It depends a bit on what you think of as the optimization here. If you're thinking of it purely as "std::sort vs. qsort", then there are thousands of other similar optimizations. Using a C++ template can supports inlining in situations where essentially the only reasonable alternative in C is to use a pointer to a function and nearly no known compiler will inline the code being called. Depending on your viewpoint, this is either a single optimization, or an entire (open-ended) family of them.
Another possibility is using template meta-programming to turn something into a compile-time constant that would normally have to be computed at run-time with C. In theory, you could usually do this by embedding a magic number. This is possible via a #define
into C, but can lose context, flexibility or both (e.g., in C++ you can define a constant at compile time, carry out an arbitrary calculation from that input, and produce a compile-time constant used by the rest of the code. Given the much more limited calculations you can carry out in a #define
, that's not possible nearly as often.
Yet another possibility is function overloading and template specialization. These are separate, but give the same basic result: using code that's specialized to a particular type. In C, to keep the number of functions you deal with halfway reasonable, you frequently end up writing code that (for example) converts all integers to a long
, then does math on that. Templates, template specialization, and overloading make it relatively easy to use code that keeps the smaller types their native sizes, which can give a substantial speed increase (especially when it can enable vectorizing the math).
One last obvious possibility stems from simply providing quite a few pre-built data structures and algorithms, and allowing such things to be packaged for relatively easy, efficient re-use.
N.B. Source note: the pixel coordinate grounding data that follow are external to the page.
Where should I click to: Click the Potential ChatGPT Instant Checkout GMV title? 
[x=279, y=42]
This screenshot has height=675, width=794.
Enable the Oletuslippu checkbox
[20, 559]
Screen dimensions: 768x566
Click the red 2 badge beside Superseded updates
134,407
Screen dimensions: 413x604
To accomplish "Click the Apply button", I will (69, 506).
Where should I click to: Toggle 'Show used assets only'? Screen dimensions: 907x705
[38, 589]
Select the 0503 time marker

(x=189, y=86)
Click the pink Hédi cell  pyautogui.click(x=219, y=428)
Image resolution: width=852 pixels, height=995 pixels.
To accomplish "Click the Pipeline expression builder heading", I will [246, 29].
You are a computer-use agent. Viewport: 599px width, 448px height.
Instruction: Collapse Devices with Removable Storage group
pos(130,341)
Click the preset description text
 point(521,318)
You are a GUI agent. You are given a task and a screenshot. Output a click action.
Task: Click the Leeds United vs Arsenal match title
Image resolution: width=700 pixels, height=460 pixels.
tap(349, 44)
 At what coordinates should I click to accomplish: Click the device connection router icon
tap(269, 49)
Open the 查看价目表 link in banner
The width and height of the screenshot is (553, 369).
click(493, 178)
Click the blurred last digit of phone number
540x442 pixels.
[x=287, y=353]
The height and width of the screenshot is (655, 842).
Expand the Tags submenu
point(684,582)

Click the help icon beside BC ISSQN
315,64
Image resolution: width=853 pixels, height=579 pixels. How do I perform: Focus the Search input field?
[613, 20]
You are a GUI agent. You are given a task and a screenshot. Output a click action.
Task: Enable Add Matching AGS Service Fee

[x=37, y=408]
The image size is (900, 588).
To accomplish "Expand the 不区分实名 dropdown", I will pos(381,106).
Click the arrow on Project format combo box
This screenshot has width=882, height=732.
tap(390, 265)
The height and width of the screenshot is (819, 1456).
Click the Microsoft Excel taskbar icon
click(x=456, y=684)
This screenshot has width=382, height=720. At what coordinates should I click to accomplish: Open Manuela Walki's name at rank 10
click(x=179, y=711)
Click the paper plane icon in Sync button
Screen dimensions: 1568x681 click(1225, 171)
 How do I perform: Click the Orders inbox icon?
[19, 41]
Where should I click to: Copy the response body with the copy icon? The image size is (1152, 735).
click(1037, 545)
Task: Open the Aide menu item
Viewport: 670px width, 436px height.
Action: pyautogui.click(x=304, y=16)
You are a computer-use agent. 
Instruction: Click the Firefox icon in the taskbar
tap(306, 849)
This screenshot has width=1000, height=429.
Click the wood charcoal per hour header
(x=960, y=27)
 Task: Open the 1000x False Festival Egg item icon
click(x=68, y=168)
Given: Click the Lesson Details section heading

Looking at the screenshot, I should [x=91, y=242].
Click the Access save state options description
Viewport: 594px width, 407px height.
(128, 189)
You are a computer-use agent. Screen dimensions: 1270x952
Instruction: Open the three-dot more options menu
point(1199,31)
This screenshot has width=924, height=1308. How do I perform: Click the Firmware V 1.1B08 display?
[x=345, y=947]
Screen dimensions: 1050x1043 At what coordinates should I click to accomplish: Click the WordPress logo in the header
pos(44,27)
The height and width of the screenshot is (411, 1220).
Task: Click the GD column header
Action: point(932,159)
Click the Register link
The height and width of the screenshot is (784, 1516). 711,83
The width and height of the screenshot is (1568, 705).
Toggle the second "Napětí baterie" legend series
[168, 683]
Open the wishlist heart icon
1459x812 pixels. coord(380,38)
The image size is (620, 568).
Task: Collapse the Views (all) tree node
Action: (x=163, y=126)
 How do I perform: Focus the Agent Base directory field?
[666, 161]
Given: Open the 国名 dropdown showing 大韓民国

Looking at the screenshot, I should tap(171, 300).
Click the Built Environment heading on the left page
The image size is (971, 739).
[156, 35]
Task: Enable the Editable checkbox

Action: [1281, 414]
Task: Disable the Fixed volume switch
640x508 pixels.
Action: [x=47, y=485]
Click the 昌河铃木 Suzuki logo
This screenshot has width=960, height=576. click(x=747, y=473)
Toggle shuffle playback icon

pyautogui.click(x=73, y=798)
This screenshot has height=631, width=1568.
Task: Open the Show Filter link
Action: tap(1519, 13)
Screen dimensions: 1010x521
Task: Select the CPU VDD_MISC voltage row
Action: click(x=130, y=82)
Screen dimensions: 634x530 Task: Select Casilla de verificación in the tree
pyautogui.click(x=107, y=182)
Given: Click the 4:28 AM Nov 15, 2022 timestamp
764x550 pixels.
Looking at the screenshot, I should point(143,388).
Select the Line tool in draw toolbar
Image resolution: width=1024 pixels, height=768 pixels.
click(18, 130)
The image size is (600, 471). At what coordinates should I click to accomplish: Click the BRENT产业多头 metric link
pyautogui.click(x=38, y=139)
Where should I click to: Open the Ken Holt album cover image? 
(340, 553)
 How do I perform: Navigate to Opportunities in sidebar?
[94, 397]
I doubt I could even count the number of times I wrote code in C using what I knew were relatively inefficient data structures and/or algorithms, simply because it wasn't worth the time to find (or adapt) a more efficient one to the task at hand. Yes, if it really became a major bottleneck, I'd go to the trouble of finding or writing something better -- but doing a bit of comparing, it's still fairly common to see speed double when written in C++.
I should add, however, that all of these are undoubtedly possible with C, at least in theory. If you approach this from a viewpoint of something like language complexity theory and theoretical models of computation (e.g., Turing machines) there's no question that C and C++ are equivalent. With enough work writing specialized versions of each function, you can/could theoretically do all of those same things with C as you can with C++.
From a viewpoint of what code you can plan on really writing in a practical project, the story changes very quickly -- the limit on what you can do mostly comes down to what you can reasonably manage, not anything like the theoretical model of computation represented by the language. Levels of optimization that are almost entirely theoretical in C are not only practical, but quite routine in C++.